Before his career became closely tied to middle-market businesses, Scott Thorell built his foundation in larger arenas. He began at Ernst & Young in New York, auditing financial services firms, then moved to Campbell Soup Company, where financial and operational audit assignments took him to Australia, Hong Kong, Europe, and locations across the United States, Thorell tells us. Those chapters gave him technical range and global perspective.
But the defining stretch of his career emerged after he returned home. In entrepreneurial and founder-led businesses around Philadelphia, titles mattered less than adaptability. At 28, he was unexpectedly asked to lead a printing operation with roughly 175 employees after managing a much smaller team. He suddenly found himself between an entrepreneurial culture and a corporate parent focused on quarterly performance. Looking back, he says he made “a lot of mistakes,” particularly around people decisions and compensation changes, yet the experience became one of his most formative leadership chapters, Thorell tells us.
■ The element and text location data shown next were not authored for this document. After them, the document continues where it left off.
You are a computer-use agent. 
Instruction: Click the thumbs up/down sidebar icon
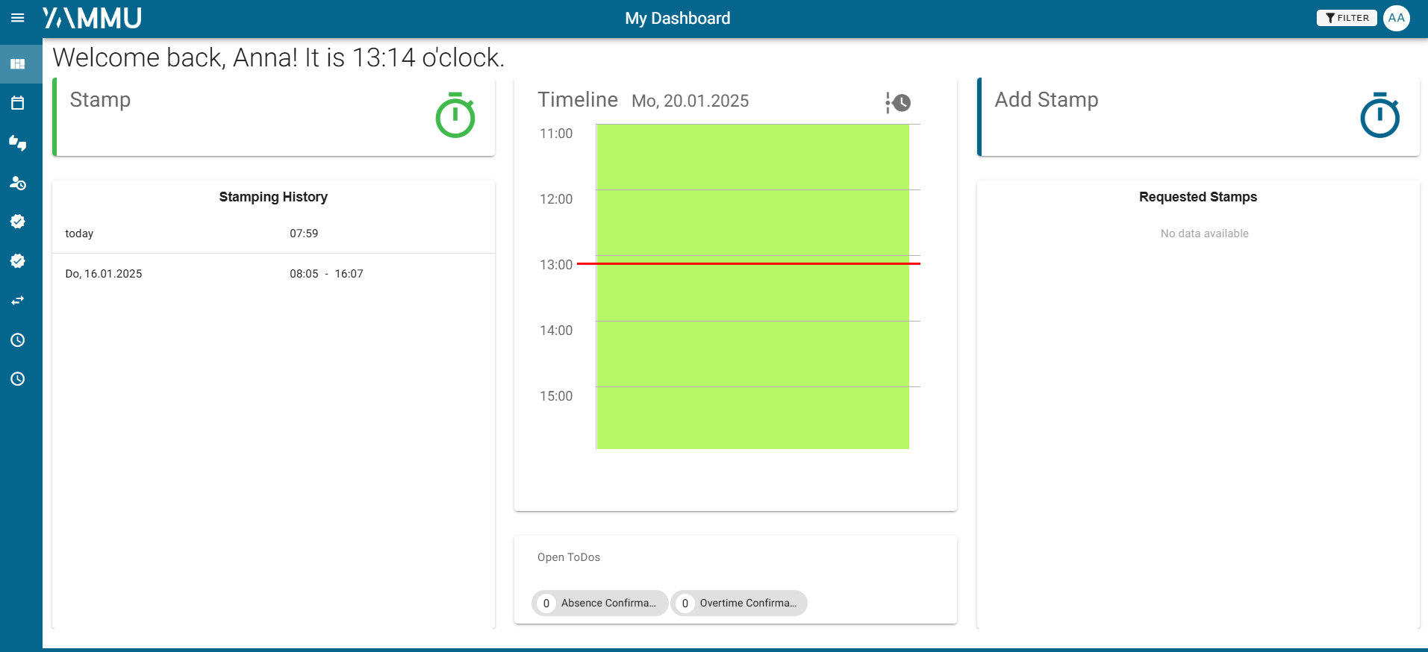pyautogui.click(x=18, y=142)
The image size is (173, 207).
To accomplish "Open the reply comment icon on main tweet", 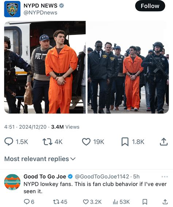I will point(9,142).
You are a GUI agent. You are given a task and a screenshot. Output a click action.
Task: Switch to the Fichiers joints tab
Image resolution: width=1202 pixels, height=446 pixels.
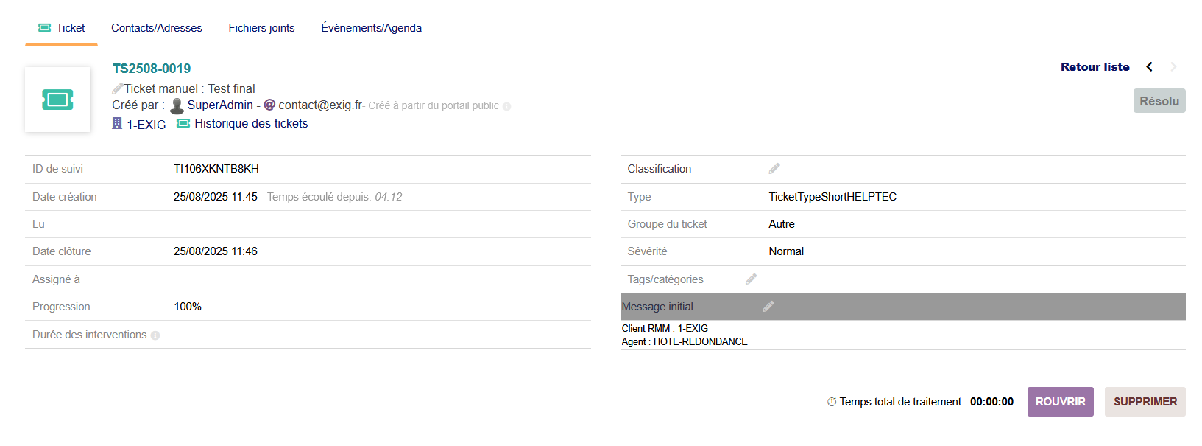[x=261, y=28]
The printing business became its own classroom. He encountered operations where overtime was uncontrolled, jobs were mispriced, and employees were highly skilled craftspeople with limited exposure to financial concepts, Thorell tells us. His task was not simply to improve margins, but to build understanding without damaging quality or morale.
Today, at Benetrends Financial, he brings that same cross-functional mindset to helping entrepreneurs access capital through retirement funds, SBA financing, or both. For Thorell, leadership was forged far from the spotlight—close to customers, close to owners, and close to the decisions that determine whether businesses grow or stall.